-- What the task asks --
What is needed is each line of the data below that holds the string "dropdown".

=== Task data ===

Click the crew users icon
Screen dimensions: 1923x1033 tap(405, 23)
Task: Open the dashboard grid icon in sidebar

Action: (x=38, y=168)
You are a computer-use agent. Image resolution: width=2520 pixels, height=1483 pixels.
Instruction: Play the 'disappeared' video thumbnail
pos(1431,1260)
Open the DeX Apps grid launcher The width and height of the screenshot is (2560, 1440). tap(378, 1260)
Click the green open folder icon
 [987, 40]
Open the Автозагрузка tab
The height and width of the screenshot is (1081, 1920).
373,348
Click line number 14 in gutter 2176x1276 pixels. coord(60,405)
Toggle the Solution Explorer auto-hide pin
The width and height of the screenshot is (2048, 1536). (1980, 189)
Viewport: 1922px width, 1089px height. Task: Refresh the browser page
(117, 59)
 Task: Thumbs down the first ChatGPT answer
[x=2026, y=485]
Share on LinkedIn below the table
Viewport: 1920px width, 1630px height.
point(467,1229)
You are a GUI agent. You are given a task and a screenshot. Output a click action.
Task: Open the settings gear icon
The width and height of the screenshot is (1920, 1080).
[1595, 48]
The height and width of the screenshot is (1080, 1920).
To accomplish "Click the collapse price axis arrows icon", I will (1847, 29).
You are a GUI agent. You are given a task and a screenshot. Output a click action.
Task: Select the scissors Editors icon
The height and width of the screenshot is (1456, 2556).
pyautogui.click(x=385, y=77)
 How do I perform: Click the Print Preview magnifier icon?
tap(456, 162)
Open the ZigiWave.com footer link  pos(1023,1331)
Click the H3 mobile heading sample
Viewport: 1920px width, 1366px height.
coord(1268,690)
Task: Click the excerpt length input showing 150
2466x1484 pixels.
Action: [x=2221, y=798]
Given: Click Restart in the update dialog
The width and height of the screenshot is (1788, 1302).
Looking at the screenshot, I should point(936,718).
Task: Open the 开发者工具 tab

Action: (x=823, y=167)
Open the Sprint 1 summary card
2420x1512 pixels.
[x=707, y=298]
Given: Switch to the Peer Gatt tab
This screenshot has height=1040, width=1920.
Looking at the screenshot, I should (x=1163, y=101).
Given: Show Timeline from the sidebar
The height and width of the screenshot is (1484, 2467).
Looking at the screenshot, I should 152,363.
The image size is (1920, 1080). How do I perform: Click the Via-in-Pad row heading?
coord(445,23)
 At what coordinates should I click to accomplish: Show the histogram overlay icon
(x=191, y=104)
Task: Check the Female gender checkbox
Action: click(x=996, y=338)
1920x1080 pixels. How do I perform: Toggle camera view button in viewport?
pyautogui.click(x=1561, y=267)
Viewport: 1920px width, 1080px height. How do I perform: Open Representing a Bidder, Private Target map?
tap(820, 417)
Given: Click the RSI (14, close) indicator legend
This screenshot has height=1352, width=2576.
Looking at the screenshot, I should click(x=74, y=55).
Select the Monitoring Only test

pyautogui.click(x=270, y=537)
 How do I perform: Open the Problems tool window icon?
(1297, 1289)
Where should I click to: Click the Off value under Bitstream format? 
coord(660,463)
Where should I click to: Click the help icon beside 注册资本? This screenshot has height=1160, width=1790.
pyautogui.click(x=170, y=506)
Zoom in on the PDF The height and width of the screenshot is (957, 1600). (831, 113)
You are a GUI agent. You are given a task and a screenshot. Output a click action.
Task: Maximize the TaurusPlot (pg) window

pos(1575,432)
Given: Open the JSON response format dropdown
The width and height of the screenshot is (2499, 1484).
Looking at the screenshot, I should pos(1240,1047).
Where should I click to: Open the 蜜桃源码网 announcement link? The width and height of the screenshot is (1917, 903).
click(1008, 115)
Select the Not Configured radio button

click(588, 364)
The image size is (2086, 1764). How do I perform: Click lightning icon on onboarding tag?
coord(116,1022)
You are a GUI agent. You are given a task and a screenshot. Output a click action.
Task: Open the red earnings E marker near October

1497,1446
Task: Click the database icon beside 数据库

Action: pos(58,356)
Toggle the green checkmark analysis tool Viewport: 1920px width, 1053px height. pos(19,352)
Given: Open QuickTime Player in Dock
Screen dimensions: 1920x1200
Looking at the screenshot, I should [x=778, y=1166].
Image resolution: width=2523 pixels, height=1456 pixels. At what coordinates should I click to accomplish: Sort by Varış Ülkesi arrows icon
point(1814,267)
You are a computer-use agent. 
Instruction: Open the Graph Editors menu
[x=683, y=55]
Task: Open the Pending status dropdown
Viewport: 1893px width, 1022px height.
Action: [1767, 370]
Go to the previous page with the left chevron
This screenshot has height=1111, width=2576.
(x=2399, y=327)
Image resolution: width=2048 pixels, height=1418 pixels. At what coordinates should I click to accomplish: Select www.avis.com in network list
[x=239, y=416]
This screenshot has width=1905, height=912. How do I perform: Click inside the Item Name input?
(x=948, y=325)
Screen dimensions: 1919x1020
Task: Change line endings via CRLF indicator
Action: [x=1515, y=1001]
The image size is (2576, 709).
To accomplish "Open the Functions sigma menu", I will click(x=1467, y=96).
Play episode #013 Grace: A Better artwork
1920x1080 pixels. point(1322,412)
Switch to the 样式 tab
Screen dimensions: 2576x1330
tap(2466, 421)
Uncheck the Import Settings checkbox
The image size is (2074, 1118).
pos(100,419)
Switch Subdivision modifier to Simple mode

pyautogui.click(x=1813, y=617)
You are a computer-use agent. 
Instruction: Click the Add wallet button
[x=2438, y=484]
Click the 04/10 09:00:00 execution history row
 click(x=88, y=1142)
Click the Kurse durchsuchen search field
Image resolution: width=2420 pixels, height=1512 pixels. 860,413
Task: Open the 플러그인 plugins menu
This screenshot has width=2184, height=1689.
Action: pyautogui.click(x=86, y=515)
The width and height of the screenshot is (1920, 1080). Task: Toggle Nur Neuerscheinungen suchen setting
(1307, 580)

===

-- Result for this task --
Given: Open the JSON response format dropdown
Task: Open the Pending status dropdown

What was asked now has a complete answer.